GFB News Magazine
Georgia Cattlemen meet in Savannah
Posted on May 15, 2022 12:00 AM
by Jay Stone, Georgia Farm Bureau
With cargo ships floating by outside the Marriott Savannah Riverfront, the Georgia Cattlemen’s Association (GCA) conducted its annual business, which included installing 2022 GCA President Rodney Hilley, a keynote address from agricultural advocate Amanda Radke and more during its 2022 annual convention, Feb. 15-17.
Hilley, of Pike County, said his focus will be across-the-board improvement, with specific emphasis on membership growth.
“We’re in good shape in spite of the pandemic. We went through some tough times, and membership was down, but now it’s bounced back,” Hilley said. “I don’t have a personal agenda. I just want to make Georgia Cattlemen’s better than it’s been.”
Hilley, a Berry College alumnus, said he’d like to see more interaction between GCA and the smaller schools with animal science programs, like Berry, Fort Valley State University and Emmanuel College.
The convention offered a chance to connect with the cattle sector’s next generation. The GCA welcomed leaders from the Georgia Junior Cattlemen’s Association (GJCA), who saw how the organization operates and heard Radke speak about the importance of promoting beef and other cattle products directly with consumers.

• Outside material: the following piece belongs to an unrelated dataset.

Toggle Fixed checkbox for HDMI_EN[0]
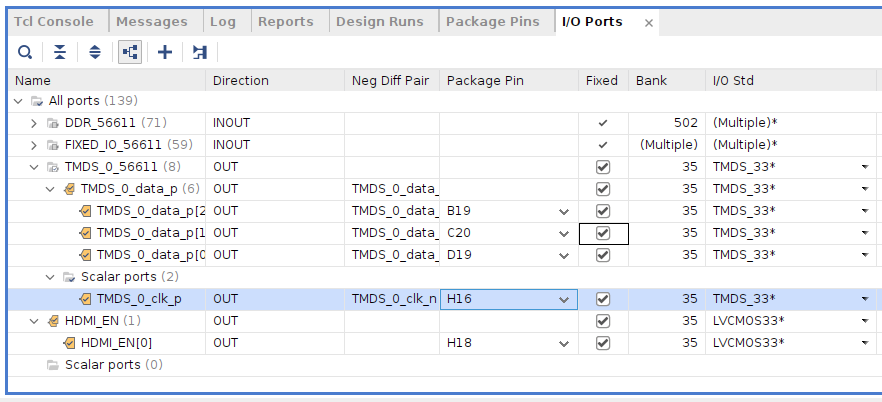point(602,343)
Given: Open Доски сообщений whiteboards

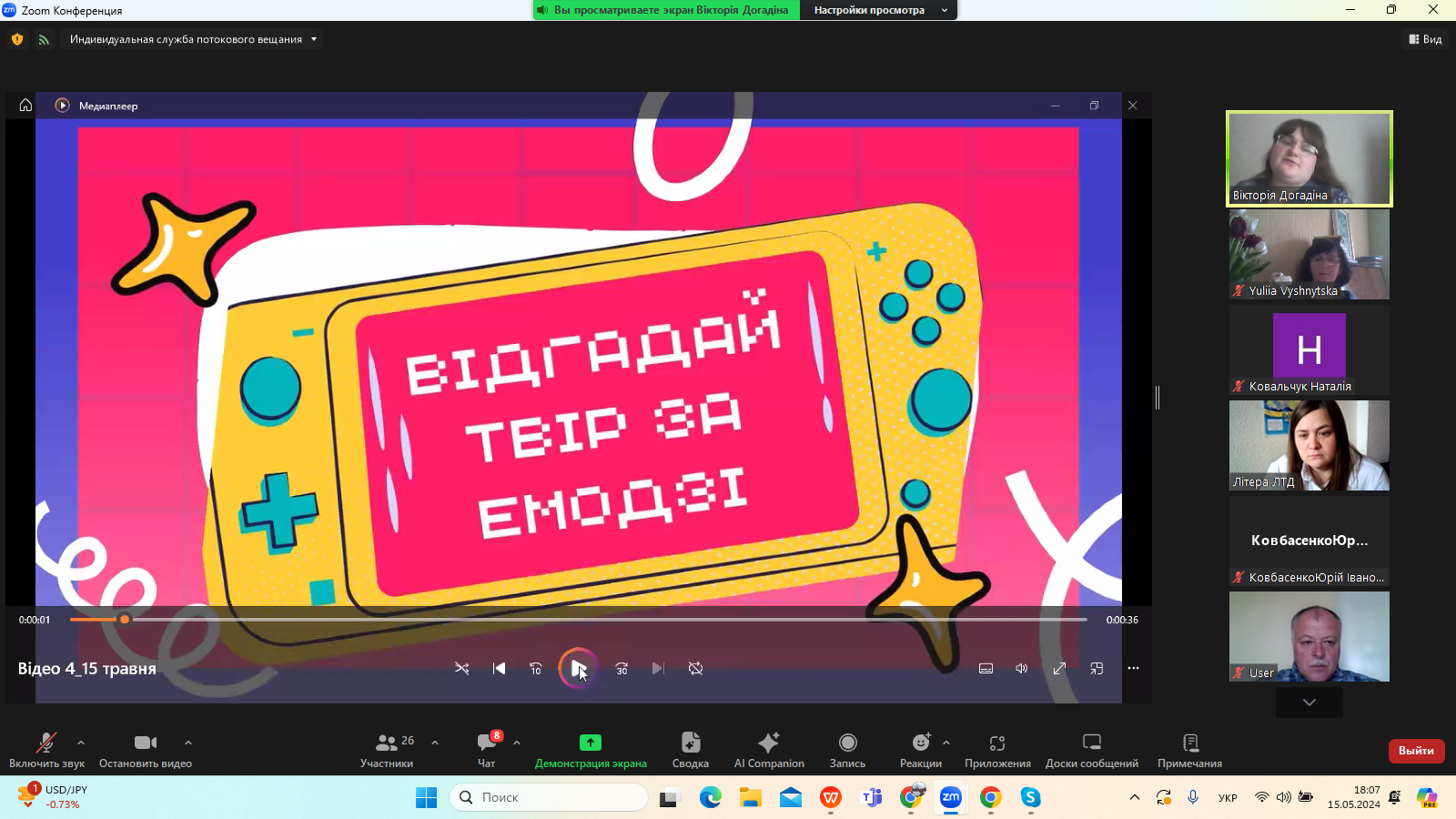Looking at the screenshot, I should point(1091,750).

GJCA Board Members Maddie Deen and Cora Crews, who are interested in pursuing ag careers, welcomed the chance.
“I enjoyed listening to Miss Amanda talk about marketing and how to get our stories out there, rather than just raise cattle, sell cattle and stay behind the scenes,” said Deen, of Crisp County.
“In our school, there’s a bunch of people who aren’t as interested in ag,” said Crews, of Charlton County. “Hopefully I can take away the communication [skills] and get out and get other young people interested in agriculture.”

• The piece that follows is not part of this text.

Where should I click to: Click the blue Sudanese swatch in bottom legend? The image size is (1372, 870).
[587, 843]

Convention workshops addressed biosecurity, beef processing, grazing and pest management.
In the biosecurity workshop, Iowa State University Professor of Food Safety & Public Health Danelle Bickett-Weddle covered ways diseases can be introduced to cattle herds and steps to keep pathogens out.
“Biosecurity helps with animal health and public health,” Bickett-Weddle said, noting that protecting herds from diseases comes with financial benefits. “Better animal health means you’re not treating animals; you’re not having to cull for reproductive issues. These are all things that better biosecurity, because we have less infectious disease challenges, can do for you.”
To improve biosecurity, Weddle recommends having designated footwear for on-farm use and off-the-farm footwear, preventing vehicles from off the farm going into areas frequented by cattle and implementing quarantine for cattle brought to the farm from elsewhere.
“Think about - if we do some things daily on our operations that help against common diseases - could those also protect our cows against that big, weird, unknown thing that [may] come in?” Weddle said. “It spreads the same way. If your herd is at risk for bovine viral diarrhea today, and foot and mouth disease hits the United States, you’re at risk.”